For the patients with a PSA > 10
ng/mL, a clear advantage appeared in
terms of freedom from biochemical or
disease failure at five years with high-dose
radiation (78 Gray) compared to
conventional-dose radiation (70 Gray).
They didn’t see an advantage for high-dose
radiation in patients with a PSA ≤
10 ng/mL.
The second randomized trial — the
Massachusetts General Hospital/Loma
Linda University trial — compared high-dose
(79 Gray) to conventional-dose (70
Gray) radiation in men who mainly had
low-risk disease. Of the 393 patients
randomly assigned, approximately 250
had low-risk disease. The number of
biochemical failure events at five years
was halved for the patients with low-risk
and intermediate-risk disease who
were treated with high-dose radiation
therapy.
Prostate Cancer Update 2005 (2)
DR ANTHONY V D’AMICO: The validation
that the combination of hormonal therapy
and external beam radiation therapy
provides a survival benefit compared to
radiation therapy alone is an important
clinical message.
A number of randomized studies
have evaluated this question, particularly
in men with localized, high-risk disease.
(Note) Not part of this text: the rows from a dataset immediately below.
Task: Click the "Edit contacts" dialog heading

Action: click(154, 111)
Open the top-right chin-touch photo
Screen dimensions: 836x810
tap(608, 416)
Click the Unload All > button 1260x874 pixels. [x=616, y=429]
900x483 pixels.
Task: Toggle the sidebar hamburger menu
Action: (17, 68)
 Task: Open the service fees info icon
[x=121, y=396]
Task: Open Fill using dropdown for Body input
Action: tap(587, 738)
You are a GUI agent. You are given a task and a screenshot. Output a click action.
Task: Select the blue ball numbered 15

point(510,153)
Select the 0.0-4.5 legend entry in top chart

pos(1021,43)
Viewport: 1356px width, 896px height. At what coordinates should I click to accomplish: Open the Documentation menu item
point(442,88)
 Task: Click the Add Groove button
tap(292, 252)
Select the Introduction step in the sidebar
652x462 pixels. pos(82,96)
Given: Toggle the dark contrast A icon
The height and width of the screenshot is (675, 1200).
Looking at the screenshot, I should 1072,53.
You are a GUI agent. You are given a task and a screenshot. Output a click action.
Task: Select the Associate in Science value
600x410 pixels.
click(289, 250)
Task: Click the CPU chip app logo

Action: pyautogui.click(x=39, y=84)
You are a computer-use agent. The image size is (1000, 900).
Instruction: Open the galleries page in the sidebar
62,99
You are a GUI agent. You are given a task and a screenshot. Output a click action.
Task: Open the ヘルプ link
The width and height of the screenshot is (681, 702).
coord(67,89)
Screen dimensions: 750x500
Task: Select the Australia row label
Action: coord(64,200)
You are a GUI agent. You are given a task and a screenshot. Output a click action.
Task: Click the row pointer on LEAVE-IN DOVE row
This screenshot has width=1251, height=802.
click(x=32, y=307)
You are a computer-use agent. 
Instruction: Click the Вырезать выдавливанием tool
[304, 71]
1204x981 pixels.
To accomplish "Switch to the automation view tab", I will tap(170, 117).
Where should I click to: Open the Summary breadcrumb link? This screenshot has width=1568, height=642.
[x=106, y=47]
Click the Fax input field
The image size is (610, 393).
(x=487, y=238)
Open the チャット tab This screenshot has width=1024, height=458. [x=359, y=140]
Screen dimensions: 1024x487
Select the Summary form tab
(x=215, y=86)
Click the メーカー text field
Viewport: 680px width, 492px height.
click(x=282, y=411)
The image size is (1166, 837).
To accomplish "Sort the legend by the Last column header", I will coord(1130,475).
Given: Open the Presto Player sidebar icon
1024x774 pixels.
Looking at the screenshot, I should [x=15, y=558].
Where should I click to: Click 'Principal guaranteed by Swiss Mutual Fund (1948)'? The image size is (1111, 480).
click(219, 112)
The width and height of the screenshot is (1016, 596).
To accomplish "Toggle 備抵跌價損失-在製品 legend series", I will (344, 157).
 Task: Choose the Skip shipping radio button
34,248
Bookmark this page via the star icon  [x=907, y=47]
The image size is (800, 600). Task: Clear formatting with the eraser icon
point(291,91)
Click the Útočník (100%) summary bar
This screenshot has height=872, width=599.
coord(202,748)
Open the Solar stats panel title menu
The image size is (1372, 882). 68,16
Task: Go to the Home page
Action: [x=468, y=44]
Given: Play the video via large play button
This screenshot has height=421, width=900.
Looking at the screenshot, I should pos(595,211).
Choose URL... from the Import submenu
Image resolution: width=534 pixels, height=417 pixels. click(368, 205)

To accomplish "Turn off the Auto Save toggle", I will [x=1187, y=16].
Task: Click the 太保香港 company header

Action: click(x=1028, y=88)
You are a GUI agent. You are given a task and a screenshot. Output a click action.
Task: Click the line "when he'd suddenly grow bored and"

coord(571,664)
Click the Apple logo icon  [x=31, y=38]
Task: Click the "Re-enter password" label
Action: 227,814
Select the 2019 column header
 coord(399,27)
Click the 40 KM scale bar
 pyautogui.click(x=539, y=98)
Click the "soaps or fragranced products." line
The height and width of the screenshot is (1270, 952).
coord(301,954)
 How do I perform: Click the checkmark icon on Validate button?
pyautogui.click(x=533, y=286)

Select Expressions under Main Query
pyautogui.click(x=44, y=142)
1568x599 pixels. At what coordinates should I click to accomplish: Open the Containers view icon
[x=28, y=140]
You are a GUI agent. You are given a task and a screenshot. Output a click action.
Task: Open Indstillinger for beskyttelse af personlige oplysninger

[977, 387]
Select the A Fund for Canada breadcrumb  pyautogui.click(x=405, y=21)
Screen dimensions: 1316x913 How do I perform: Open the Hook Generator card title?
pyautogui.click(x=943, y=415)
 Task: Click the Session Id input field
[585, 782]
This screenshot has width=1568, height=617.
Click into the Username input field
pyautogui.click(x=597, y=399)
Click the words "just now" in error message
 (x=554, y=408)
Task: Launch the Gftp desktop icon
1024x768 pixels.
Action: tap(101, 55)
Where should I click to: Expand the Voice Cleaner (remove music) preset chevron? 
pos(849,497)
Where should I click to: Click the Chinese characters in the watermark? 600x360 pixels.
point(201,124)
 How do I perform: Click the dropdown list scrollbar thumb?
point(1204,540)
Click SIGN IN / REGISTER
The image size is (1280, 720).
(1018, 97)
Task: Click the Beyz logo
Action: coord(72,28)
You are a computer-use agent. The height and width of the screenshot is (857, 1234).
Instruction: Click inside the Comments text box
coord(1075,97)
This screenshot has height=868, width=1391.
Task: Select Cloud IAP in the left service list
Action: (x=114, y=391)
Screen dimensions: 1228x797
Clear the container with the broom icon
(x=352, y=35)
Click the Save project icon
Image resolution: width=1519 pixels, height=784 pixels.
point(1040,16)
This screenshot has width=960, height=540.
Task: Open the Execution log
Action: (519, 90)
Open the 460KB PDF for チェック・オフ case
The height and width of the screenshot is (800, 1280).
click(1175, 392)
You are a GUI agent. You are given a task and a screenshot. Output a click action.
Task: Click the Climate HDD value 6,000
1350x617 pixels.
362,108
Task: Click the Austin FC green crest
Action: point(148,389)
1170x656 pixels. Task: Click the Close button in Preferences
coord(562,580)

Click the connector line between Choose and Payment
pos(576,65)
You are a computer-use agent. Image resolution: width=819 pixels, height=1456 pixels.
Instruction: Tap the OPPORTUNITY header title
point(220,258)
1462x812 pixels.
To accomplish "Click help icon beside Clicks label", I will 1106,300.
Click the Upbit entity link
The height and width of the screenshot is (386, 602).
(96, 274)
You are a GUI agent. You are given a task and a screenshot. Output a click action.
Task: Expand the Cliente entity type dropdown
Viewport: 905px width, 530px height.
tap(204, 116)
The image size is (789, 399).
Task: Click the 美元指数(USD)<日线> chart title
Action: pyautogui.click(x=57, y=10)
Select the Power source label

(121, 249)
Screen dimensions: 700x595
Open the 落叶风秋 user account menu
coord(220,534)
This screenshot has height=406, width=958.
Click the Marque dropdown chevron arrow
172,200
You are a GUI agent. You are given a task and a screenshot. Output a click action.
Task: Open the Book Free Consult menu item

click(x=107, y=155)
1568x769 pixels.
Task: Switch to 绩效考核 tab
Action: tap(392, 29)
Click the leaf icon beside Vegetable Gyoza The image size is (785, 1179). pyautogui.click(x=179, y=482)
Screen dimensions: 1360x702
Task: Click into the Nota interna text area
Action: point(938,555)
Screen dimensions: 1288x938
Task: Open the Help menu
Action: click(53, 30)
“High risk” in this scenario is defined as
a Gleason score of 7 or higher or a PSA
level greater than 10 ng/mL.
A study published in JAMA in
August 2004 demonstrated a 10 percent
survival benefit at five years for men who
received six months of hormonal therapy
in combination with radiation therapy
compared to men who received radiation therapy alone.
Hormonal therapy consisted of flutamide
with either leuprolide or goserelin.
Two questions remain in this scenario:
(1) Is combined hormonal blockade
necessary? and (2) Are six months of
hormonal therapy adequate for patients
with Gleason 8, 9 or 10 disease, even if
it is T1c or T2?
The studies preceding the trial published
in JAMA were RTOG-9202 and
the Bolla trial. The Bolla trial — an EORTC study — found that three years
of hormonal therapy is better than no
hormonal therapy.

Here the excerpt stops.